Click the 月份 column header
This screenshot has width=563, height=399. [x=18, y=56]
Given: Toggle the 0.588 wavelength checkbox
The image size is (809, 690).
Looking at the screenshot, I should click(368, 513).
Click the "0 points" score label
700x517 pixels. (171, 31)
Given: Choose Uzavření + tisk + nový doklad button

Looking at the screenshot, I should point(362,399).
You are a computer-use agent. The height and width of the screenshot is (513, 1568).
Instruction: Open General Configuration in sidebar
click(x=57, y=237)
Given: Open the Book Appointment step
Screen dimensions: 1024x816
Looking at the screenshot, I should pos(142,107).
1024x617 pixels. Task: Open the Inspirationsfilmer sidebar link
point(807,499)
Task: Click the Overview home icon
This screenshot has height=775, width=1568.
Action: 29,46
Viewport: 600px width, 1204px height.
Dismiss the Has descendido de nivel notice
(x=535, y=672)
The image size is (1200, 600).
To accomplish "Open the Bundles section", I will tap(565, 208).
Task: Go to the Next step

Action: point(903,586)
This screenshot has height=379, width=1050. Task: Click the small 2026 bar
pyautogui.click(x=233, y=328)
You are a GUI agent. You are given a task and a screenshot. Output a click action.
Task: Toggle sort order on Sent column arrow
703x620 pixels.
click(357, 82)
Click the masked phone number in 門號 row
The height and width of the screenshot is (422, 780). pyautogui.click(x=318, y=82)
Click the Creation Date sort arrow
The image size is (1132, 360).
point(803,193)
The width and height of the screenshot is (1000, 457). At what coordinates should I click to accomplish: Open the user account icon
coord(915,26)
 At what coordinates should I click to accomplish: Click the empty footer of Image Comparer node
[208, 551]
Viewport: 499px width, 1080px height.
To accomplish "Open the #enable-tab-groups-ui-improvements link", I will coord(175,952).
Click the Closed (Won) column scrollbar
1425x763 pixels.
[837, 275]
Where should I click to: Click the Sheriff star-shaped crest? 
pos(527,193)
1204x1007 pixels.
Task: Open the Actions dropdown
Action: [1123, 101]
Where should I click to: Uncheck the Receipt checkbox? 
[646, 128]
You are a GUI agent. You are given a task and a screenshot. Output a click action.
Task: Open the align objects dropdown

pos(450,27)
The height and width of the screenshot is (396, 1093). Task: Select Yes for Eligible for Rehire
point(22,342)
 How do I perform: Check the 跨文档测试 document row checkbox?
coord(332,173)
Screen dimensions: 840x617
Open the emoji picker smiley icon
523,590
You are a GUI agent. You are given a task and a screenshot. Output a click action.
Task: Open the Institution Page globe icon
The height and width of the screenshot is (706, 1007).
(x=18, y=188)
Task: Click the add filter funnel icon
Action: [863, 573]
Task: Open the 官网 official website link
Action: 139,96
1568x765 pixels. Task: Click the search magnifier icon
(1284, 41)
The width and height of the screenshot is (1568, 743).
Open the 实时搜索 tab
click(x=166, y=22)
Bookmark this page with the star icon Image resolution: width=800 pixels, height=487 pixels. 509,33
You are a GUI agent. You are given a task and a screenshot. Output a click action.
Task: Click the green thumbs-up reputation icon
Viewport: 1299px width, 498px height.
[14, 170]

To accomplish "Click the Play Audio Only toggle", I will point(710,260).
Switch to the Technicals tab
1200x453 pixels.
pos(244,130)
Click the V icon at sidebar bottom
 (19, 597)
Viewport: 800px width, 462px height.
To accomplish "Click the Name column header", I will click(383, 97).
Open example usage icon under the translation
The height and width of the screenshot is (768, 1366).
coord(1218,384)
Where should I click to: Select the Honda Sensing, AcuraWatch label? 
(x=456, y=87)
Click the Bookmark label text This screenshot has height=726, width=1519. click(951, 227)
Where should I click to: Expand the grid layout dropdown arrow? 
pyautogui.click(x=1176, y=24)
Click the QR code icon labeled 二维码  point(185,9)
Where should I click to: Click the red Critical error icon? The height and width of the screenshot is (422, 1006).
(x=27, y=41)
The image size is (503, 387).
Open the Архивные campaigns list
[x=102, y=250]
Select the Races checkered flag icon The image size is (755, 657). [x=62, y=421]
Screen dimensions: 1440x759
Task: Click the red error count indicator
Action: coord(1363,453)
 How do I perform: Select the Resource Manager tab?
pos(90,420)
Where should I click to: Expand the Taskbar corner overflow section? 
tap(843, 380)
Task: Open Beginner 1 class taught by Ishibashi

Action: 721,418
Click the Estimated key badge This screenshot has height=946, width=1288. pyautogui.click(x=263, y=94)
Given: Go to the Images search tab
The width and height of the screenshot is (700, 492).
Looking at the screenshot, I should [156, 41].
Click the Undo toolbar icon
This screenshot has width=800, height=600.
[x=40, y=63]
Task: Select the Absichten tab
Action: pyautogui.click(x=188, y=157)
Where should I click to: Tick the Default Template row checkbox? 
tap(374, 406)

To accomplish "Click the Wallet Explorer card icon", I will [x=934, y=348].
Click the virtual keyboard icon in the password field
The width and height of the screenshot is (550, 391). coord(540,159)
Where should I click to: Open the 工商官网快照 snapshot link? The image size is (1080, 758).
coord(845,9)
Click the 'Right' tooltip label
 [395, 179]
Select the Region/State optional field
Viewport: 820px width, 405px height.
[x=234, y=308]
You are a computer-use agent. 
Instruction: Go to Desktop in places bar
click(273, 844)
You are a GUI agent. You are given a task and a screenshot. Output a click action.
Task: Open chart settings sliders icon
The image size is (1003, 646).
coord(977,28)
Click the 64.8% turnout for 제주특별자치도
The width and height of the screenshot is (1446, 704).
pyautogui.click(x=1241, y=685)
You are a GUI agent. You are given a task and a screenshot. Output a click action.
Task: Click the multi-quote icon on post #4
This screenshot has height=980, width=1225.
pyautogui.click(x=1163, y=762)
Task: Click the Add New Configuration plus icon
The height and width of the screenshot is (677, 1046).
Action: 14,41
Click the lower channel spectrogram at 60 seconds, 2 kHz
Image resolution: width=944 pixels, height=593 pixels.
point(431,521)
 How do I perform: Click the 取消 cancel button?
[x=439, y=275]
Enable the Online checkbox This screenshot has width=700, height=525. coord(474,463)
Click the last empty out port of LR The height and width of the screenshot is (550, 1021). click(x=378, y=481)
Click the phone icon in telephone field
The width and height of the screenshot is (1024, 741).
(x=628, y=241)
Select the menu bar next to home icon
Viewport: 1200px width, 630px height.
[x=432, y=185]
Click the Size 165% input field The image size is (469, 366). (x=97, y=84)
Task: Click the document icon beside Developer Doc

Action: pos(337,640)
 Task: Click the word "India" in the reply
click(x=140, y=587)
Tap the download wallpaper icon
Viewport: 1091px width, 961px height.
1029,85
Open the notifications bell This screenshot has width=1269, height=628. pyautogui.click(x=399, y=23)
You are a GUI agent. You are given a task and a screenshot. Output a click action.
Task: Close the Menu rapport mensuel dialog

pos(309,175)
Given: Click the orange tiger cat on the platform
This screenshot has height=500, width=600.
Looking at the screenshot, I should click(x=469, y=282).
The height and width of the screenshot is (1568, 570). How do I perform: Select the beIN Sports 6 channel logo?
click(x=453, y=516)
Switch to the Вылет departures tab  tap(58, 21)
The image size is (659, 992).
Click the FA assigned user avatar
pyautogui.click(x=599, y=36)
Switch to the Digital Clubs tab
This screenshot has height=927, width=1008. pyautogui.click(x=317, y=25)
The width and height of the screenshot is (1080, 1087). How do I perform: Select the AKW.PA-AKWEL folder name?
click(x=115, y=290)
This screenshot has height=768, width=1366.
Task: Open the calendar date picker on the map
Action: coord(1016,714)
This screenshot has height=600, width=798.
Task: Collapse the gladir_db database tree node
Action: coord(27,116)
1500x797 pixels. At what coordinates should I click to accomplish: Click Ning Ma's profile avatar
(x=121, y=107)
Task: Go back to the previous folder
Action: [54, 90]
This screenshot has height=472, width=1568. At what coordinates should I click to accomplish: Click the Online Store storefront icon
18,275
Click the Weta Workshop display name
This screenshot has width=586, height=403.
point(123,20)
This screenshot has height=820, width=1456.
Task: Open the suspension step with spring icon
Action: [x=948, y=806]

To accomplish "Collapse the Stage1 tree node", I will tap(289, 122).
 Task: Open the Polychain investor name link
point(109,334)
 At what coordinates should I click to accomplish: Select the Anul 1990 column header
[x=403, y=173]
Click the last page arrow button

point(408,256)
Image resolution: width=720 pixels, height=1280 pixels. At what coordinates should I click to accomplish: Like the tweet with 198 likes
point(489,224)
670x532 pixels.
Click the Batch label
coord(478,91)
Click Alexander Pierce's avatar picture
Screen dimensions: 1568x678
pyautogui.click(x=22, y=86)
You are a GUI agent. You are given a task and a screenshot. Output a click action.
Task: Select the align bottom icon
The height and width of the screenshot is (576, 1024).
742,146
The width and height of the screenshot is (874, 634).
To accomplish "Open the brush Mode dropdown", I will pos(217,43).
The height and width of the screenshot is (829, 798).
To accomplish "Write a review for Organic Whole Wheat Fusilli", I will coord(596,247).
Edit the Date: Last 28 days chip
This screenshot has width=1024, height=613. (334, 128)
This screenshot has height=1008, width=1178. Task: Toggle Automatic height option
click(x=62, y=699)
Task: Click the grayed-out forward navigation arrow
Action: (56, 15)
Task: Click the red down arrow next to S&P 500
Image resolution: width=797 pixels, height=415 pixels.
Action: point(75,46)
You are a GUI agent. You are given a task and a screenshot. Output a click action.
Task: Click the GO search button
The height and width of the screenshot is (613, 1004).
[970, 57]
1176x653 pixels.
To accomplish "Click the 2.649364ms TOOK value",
******************************
» **Task statement**
What number of lines in the records hold "sort"? Reply with that number alone.

» **Result of this exercise**
2